PHP Ajax GET方法不会触发

Question

我有使用php / ajax / mysql传递2个参数的问题。

无法找出问题

这是Ajax代码

<script type="text/javascript"src="http://ajax.googleapis.com/ajax/libs/jquery/1.6.2/jquery.min.js">
</script>
<script type="text/javascript">
$(document).ready(function(){
$('#myonoffswitch').click(function(){
var myonoffswitch=$('#myonoffswitch').val();
if ($("#myonoffswitch:checked").length == 0)
{
var a=myonoffswitch;
}
else
{
var a="off";
}

$.ajax({
type: "POST",
url: "process.php",
data: "ps="+a ,
success: function(html){
$("#display").html(html).show();
}
});

});
});
</script>

<script type="text/javascript">
$(document).ready( function(){
$(".cb-enable").click(function(){
var parent = $(this).parents('.switch');
$('.cb-disable',parent).removeClass('selected');
$(this).addClass('selected');
$('.checkbox',parent).attr('checked', true);
});
$(".cb-disable").click(function(){
var parent = $(this).parents('.switch');
$('.cb-enable',parent).removeClass('selected');
$(this).addClass('selected');
$('.checkbox',parent).attr('checked', false);
});
});
</script>

PHP：

$k=1; 
while($row = mysqli_fetch_array($result)) {
$id = $row['ID'];   
$ps = $row['Status'];

    echo "<div class=\"onoffswitch\">\n";
        echo "<input type=\"checkbox\" name=\"$k\" class=\"onoffswitch-checkbox\" id=\"$k\"\n";
        if($ps=="1") {
            echo "checked ";
        }
        echo ">";
        echo "<label class=\"onoffswitch-label\" for=\"$k\">\n";
        echo "  <div class=\"onoffswitch-inner\"></div>\n";
        echo "  <div class=\"onoffswitch-switch\"></div>\n";
        echo "</label>\n";
    echo "</div>\n";
    $k++;
}

进程.php类似于以下内容：

$ PS = $ _ POS [＆＃39; PS＆＃39;]; $ ID = $ _ POS [＆＃39; ID＆＃39;];

// mysql_query（＆＃34; UPDATE Tbl set Status =＆＃39; $ ps＆＃39;其中ID = $ id＆＃34;）; //不起作用

mysql_query（＆＃34; UPDATE Tbl set Status =＆＃39; $ ps＆＃39;其中ID = 1＆＃34;）;

代码在仅传递1个参数/参数时更新并正常工作。

POST或GET方法就可以了。
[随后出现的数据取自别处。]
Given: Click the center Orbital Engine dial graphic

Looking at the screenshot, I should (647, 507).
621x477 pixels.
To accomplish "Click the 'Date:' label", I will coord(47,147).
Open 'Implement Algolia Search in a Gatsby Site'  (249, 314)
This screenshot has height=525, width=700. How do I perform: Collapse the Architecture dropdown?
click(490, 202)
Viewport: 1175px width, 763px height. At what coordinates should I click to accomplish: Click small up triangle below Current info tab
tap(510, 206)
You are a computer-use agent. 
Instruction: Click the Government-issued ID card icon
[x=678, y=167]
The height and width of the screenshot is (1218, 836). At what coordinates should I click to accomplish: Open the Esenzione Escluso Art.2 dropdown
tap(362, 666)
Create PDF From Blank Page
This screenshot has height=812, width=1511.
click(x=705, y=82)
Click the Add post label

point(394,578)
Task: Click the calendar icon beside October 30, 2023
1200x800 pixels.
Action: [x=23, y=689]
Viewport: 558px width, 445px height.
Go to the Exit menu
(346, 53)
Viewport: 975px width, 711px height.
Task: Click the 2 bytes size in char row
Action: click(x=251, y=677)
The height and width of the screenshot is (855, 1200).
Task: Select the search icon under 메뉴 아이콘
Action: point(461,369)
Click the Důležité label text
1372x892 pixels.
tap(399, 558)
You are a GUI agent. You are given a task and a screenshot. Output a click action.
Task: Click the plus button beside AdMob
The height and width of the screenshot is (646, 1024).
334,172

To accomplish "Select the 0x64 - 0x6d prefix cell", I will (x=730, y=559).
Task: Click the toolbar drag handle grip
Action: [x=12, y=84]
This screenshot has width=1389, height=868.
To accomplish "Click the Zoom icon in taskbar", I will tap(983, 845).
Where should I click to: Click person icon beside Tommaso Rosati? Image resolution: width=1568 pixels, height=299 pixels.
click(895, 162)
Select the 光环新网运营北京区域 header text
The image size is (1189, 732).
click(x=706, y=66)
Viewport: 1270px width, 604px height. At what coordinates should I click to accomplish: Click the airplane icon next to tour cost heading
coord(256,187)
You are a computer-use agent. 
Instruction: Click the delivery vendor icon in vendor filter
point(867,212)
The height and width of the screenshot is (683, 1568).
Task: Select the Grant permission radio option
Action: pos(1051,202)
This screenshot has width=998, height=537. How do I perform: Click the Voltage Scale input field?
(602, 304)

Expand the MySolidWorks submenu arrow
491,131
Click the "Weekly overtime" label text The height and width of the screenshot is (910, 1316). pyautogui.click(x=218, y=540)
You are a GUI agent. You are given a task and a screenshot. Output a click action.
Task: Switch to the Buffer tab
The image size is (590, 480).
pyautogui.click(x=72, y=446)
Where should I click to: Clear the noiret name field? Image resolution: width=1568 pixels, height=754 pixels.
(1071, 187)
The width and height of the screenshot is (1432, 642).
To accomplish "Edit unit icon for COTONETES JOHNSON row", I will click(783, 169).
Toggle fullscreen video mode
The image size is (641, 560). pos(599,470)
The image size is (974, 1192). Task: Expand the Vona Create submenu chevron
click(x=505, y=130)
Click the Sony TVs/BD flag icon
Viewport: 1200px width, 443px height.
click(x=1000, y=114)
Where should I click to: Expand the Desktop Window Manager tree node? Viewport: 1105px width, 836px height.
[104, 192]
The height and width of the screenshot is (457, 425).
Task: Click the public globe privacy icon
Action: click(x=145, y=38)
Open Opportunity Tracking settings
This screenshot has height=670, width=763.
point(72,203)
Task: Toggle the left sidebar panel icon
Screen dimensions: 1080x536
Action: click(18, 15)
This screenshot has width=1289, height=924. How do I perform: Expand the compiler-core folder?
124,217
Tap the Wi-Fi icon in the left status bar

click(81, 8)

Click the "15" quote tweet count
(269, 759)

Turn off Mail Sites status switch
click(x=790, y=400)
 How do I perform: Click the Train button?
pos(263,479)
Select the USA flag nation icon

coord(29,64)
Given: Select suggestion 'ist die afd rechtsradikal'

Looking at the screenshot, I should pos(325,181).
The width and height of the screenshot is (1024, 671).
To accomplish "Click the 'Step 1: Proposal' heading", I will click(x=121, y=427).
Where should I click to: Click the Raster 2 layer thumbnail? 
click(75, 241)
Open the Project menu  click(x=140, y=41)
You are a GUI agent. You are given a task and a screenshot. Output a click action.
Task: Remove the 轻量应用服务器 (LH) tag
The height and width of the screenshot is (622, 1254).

有什么帮助吗？

Answer 1

PHP文件中有很多echo个语句。

将您的代码更改为此。告诉我它是否有效

$k = 1;

$content = null;

while ($row = mysqli_fetch_array($result) or die ("<p>DB Erroe!!!</p>")) {
    $id = $row['ID'];
    $ps = $row['Status'];

    $content .= "<div class=\"onoffswitch\">\n";
    $content .= "<input type=\"checkbox\" name=\"$k\" class=\"onoffswitch-checkbox\" id=\"$k\"\n";
    if ($ps == "1") {
        echo "checked ";
    }
    $content .= ">";
    $content .= "<label class=\"onoffswitch-label\" for=\"$k\">\n";
    $content .= "  <div class=\"onoffswitch-inner\"></div>\n";
    $content .= "  <div class=\"onoffswitch-switch\"></div>\n";
    $content .= "</label>\n";
    $content .= "</div>\n";
    $k++;
}

echo $content;

Answer 2

var send='{"ps":"'+a+'","id":"'+id+'"}';
var obj=JSON.parse(send);
$.ajax({
type: "GET", 
url: "process.php",
data: obj,
success: function(html){
$("#display").html(html).show();
}
});

Answer 3

不要，我再说一遍，不要使用mysql_ *接口。切换到mysqli或PDO。它已被弃用并在最新的PHP版本中消失。并且特别是不要混合它们！它不起作用！